Rivista Internazionale di Filosofia e Psicologia (Dec 2016)
The Phantasmatic "I". On Imagination-based Uses of the First-person Pronoun across Fiction and Non-fiction
Abstract
Traditional accounts regard the first-person pronoun as a special token-reflexive indexical whose referent, the utterer, is identified by the linguistic rule expressed by the term plus the context of utterance. This view falls short in accounting for all the I-uses in narrative practices, a domain broader than fiction including storytelling, pretense, direct speech reports, delayed communication, the historical present, and any other linguistic act in which the referent of the indexical is not perceptually accessible to the receiver. I propose a model for the reference of “I” based on the distinction between three functions carried out by indexicals in communication, namely, the anaphoric, perceptual, and phantasmatic functions.
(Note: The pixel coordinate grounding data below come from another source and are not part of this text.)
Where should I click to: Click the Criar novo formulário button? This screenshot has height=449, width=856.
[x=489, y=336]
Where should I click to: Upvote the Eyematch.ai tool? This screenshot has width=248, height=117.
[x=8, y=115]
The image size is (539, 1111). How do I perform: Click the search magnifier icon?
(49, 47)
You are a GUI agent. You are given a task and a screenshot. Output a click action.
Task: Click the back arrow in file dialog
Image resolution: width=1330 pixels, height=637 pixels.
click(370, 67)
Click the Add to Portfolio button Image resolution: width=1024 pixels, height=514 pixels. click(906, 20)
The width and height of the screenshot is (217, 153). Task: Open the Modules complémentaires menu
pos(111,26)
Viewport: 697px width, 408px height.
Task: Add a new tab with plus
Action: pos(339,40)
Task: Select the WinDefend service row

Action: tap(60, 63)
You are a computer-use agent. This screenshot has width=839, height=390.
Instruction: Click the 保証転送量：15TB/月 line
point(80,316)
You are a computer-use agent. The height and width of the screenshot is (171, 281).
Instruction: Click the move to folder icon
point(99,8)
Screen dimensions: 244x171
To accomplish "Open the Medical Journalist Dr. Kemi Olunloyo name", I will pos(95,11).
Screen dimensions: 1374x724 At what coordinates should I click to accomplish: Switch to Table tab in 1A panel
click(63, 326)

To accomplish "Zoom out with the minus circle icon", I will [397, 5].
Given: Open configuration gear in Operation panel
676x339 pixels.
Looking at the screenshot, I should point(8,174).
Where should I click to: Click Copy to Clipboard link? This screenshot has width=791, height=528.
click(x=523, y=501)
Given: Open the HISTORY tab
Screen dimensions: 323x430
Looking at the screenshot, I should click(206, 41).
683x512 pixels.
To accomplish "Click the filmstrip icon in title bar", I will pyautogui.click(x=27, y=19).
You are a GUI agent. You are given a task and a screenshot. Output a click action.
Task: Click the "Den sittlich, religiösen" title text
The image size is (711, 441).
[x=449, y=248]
The referential mechanism of the phantasmatic “I”, that is, the “I” used in phantasmatic function, is understood as an instance of imagination-oriented pointing exploiting the phantasmatic context, and not the perceptual context relevant in perceptual uses of indexicals. The rule for “I” is revised in light of the perceptual vs. phantasmatic deixis distinction; the resulting rule governing the reference of the phantasmatic “I” allows for a homogeneous treatment of ‘I’-tokens in narrative practices spanning the spectrum from fiction to non-fiction.